Second-Order PDEs and Separation of Variables FAQ
How do I classify a second-order PDE?
Compute B² − 4AC from the coefficients of u_xx, u_xy and u_yy. If it is negative the PDE is elliptic (like Laplace's equation, steady states); if zero it is parabolic (like the diffusion/heat equation); if positive it is hyperbolic (like the wave equation). The class tells you the physical character and the appropriate boundary/initial data.
What are the steps of separation of variables?
Write u = X(x)Y(y), substitute into the PDE, and rearrange so one side depends only on x and the other only on y; both equal a constant λ. Solve the two ODEs, apply the homogeneous boundary conditions to find the eigenvalues λₙ and eigenfunctions, superpose them as u = Σ cₙ Xₙ Yₙ, and finally match the inhomogeneous condition to fix the cₙ.
Why do I have to consider λ > 0, λ = 0 and λ < 0?
Each sign of the separation constant gives a different form of solution to the ODE (oscillatory, linear, or exponential). The homogeneous boundary conditions usually kill all but one case — for X(0) = X(1) = 0, only λ = (nπ)² > 0 gives non-trivial sine eigenfunctions. You must show the other cases give only the trivial solution.

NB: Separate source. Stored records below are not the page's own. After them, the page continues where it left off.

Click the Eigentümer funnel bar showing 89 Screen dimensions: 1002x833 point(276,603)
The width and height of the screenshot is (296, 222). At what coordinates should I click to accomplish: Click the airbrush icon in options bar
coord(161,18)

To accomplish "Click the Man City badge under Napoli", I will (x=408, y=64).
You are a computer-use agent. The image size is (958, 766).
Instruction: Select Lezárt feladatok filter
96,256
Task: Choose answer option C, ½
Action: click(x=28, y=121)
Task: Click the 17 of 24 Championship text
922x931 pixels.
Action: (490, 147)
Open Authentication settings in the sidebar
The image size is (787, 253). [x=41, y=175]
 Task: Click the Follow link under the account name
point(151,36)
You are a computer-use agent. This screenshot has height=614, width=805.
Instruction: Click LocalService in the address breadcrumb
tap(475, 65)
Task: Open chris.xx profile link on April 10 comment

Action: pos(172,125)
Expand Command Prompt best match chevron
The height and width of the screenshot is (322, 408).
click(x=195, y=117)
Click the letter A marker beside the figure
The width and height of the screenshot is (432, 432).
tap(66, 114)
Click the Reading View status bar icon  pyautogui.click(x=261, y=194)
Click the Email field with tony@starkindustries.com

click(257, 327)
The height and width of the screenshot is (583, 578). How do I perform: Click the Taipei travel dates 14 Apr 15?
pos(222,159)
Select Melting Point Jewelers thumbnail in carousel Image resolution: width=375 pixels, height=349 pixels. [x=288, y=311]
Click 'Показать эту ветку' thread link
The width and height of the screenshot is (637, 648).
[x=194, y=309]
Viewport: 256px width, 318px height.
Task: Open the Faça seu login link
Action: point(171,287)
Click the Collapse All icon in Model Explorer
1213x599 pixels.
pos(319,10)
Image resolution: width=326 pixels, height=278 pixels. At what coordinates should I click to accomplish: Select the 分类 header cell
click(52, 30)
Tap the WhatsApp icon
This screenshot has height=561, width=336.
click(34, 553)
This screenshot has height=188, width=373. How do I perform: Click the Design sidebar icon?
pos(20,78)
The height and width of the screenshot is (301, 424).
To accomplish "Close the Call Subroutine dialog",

How do I find the coefficients cₙ?
Impose the inhomogeneous boundary condition on the superposed solution. If that data is a finite sum of the eigenfunctions (a few sine terms), match coefficients directly. If it is a general function, expand it as a Fourier series over the eigenfunctions and read off each cₙ from the corresponding Fourier coefficient (dividing by the sinh or other factor).
Exam move
Approach the Q11 PDE question as a fixed pipeline: classify by B²−4AC, separate into two ODEs with constant λ, apply the homogeneous boundary conditions to extract the eigenvalues and eigenfunctions (showing the trivial cases die), superpose, then match the inhomogeneous data. Drill the eigenvalue-case analysis so you can quickly discard λ ≤ 0 when the BCs demand sines. Pick the second factor (e.g. sinh) so it already satisfies its homogeneous BC, simplifying the matching. Practise both the finite-sum matching and the full Fourier-coefficient route, and lay the work out in clear stages — this long question carries the most marks of any on the paper.